Screen-element location records:
* * *

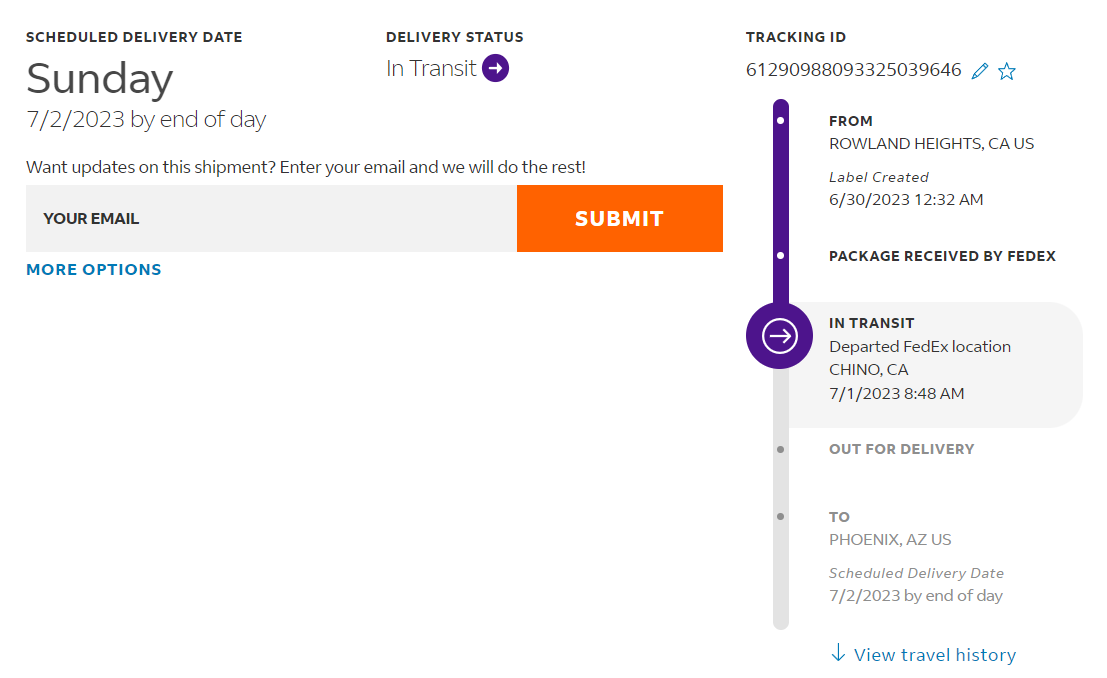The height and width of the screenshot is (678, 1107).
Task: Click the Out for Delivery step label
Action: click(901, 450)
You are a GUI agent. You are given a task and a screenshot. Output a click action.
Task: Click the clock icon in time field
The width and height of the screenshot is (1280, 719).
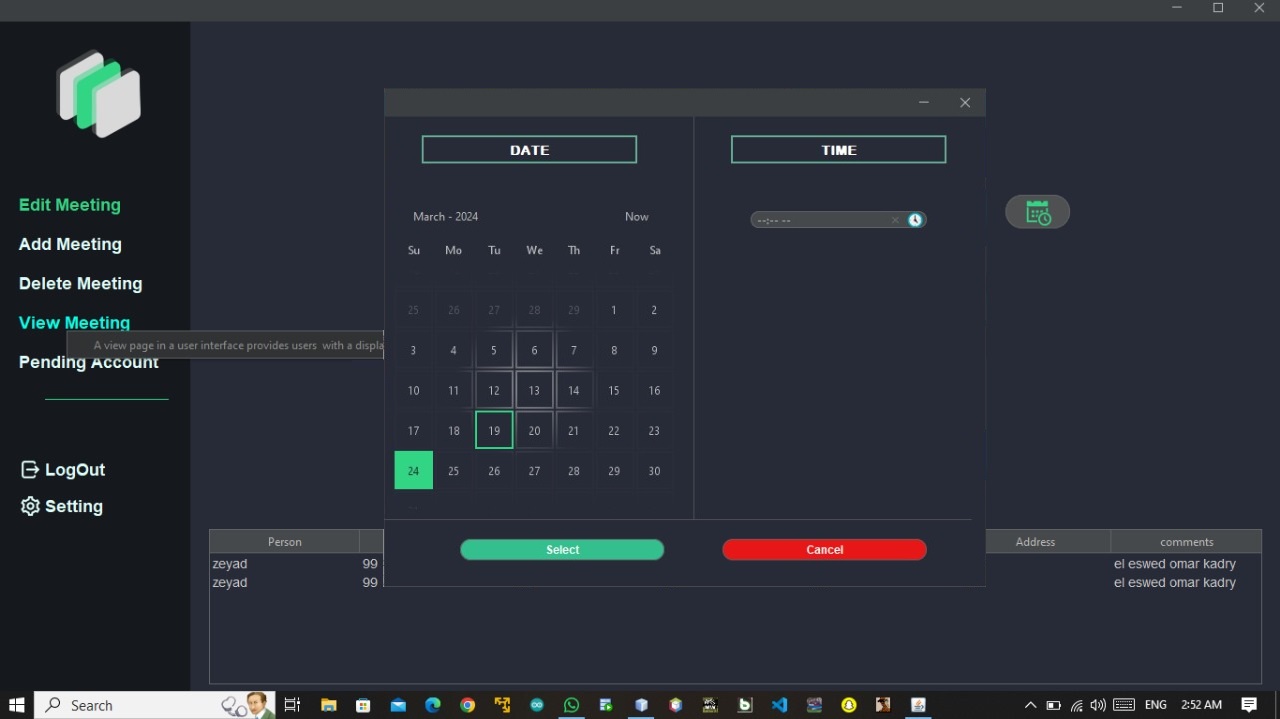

* * *

Can you transcribe every line of the data above word for word, leaving the pictures out?

— Solution to this task —
The height and width of the screenshot is (678, 1107).
Task: Click the Out for Delivery step label
Action: click(901, 450)
You are a GUI agent. You are given a task and a screenshot. Output a click action.
Task: Click the clock icon in time field
The width and height of the screenshot is (1280, 719).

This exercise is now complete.